What needs to be done | Given the listing below, write out exactly the lines starting with the line that has "18 (97, 2345)" and going on through the line that has "27 (181, 2365)", both kept.

Excerpted records |
^^^^^^^^

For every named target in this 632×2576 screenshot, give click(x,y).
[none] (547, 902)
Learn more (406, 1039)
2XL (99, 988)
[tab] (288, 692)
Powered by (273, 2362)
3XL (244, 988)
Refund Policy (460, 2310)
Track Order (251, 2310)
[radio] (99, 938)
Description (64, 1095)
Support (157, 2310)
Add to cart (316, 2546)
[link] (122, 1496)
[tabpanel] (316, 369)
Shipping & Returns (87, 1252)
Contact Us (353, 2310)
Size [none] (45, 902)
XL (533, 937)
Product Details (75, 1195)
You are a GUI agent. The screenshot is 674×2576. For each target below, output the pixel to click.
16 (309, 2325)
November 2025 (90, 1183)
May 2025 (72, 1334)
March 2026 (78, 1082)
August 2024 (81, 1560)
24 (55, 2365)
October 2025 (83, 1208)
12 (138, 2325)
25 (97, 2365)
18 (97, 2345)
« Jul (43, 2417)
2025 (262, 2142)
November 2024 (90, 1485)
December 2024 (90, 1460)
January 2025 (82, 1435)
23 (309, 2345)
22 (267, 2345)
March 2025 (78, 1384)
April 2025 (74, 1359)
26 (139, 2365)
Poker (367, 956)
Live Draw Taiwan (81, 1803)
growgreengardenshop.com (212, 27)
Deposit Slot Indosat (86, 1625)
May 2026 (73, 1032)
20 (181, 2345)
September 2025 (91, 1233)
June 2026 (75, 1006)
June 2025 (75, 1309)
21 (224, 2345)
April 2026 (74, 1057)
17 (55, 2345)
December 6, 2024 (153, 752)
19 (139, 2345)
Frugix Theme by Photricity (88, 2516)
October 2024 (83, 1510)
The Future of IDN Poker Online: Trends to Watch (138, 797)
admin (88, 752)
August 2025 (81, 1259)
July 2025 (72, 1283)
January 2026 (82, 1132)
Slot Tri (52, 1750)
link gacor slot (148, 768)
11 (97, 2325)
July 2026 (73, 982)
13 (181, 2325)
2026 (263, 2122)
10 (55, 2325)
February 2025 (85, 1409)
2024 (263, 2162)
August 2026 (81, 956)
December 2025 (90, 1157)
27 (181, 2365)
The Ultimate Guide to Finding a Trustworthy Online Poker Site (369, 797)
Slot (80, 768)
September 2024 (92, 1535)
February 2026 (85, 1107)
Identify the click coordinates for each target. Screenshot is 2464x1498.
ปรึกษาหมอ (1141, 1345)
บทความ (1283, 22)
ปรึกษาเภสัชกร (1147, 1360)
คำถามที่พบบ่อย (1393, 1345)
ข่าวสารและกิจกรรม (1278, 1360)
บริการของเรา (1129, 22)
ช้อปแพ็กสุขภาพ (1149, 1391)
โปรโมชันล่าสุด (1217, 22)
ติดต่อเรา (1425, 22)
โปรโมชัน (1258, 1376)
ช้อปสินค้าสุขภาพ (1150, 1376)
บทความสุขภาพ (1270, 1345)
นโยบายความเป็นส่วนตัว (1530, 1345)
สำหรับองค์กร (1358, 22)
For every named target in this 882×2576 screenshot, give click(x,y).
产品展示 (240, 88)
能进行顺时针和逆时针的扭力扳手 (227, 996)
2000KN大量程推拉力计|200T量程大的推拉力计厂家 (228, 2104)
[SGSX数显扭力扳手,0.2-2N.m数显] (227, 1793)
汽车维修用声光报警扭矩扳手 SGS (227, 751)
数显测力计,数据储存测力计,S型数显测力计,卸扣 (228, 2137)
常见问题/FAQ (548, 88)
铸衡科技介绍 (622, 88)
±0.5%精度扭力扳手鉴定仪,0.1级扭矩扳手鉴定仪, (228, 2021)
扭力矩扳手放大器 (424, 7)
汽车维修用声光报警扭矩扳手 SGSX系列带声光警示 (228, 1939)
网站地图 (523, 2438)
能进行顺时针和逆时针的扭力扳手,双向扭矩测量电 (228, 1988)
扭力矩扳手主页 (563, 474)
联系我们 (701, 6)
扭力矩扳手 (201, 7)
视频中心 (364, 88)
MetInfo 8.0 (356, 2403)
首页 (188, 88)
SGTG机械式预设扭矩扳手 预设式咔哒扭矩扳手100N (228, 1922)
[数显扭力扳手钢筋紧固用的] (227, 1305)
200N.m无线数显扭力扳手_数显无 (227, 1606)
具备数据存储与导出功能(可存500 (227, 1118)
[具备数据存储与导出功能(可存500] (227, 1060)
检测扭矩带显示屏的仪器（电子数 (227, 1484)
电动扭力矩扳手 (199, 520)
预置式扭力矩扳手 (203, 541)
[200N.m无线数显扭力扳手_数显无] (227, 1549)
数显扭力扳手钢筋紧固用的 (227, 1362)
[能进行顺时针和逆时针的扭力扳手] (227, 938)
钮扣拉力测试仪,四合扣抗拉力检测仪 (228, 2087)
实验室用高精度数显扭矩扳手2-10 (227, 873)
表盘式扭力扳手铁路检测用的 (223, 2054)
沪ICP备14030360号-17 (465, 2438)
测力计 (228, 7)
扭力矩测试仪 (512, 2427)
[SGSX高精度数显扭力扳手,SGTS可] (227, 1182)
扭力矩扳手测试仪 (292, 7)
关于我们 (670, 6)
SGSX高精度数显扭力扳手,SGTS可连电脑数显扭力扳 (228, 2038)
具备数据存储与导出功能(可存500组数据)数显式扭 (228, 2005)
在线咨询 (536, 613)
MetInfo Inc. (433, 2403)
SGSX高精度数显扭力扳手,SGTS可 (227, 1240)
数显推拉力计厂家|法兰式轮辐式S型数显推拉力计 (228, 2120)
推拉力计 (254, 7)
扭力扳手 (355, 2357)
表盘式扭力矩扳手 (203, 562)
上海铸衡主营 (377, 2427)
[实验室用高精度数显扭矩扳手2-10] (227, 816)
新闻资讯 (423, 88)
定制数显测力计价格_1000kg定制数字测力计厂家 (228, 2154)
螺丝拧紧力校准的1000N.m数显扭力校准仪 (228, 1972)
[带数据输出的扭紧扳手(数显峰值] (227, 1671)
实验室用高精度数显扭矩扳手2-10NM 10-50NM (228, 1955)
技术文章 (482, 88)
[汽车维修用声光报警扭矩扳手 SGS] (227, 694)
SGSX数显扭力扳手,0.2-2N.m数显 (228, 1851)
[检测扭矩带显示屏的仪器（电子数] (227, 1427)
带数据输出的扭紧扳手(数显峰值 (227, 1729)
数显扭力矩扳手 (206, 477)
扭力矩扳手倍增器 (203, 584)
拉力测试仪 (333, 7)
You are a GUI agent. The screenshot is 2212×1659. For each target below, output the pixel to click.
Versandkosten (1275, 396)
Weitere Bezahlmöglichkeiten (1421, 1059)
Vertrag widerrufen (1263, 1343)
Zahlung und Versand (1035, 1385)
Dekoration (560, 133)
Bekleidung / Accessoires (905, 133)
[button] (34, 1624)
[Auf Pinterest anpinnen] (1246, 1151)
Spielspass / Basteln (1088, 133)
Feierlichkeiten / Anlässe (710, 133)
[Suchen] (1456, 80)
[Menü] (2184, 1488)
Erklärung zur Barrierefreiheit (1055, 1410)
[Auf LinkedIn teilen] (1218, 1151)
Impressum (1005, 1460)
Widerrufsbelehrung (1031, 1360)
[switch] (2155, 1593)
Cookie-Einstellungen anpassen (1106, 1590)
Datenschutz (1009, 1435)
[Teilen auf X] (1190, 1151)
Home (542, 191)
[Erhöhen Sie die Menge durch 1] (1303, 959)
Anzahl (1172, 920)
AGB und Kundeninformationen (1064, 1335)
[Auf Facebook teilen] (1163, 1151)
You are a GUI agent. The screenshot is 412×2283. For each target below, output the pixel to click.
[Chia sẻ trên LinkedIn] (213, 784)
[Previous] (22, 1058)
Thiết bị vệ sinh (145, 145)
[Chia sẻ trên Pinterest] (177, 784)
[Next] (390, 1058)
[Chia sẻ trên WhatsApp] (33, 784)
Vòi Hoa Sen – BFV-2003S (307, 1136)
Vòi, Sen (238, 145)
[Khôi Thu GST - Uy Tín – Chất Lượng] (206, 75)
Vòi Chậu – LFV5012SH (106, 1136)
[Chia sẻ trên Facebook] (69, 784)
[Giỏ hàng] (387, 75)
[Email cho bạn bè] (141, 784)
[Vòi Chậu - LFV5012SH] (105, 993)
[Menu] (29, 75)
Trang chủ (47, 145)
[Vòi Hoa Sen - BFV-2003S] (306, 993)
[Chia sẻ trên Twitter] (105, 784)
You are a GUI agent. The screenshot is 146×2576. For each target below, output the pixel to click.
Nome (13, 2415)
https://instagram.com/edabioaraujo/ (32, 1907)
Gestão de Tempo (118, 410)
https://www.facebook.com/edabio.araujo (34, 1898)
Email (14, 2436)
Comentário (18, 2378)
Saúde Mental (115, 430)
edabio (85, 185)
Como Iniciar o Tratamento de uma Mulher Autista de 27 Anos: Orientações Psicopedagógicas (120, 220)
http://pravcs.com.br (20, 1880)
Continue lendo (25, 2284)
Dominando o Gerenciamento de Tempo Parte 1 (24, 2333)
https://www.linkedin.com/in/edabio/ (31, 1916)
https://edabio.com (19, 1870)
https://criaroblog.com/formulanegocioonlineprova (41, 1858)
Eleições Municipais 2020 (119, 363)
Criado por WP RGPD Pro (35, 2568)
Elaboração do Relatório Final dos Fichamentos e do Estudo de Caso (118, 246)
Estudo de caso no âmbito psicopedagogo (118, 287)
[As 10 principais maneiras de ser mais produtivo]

^^^^^^^^

Answer below |
18 (97, 2345)
« Jul (43, 2417)
2025 (262, 2142)
November 2024 (90, 1485)
December 2024 (90, 1460)
January 2025 (82, 1435)
23 (309, 2345)
22 (267, 2345)
March 2025 (78, 1384)
April 2025 (74, 1359)
26 (139, 2365)
Poker (367, 956)
Live Draw Taiwan (81, 1803)
growgreengardenshop.com (212, 27)
Deposit Slot Indosat (86, 1625)
May 2026 (73, 1032)
20 (181, 2345)
September 2025 (91, 1233)
June 2026 (75, 1006)
June 2025 (75, 1309)
21 (224, 2345)
April 2026 (74, 1057)
17 (55, 2345)
December 6, 2024 (153, 752)
19 (139, 2345)
Frugix Theme by Photricity (88, 2516)
October 2024 (83, 1510)
The Future of IDN Poker Online: Trends to Watch (138, 797)
admin (88, 752)
August 2025 (81, 1259)
July 2025 (72, 1283)
January 2026 (82, 1132)
Slot Tri (52, 1750)
link gacor slot (148, 768)
11 (97, 2325)
July 2026 (73, 982)
13 (181, 2325)
2026 (263, 2122)
10 (55, 2325)
February 2025 (85, 1409)
2024 (263, 2162)
August 2026 (81, 956)
December 2025 (90, 1157)
27 (181, 2365)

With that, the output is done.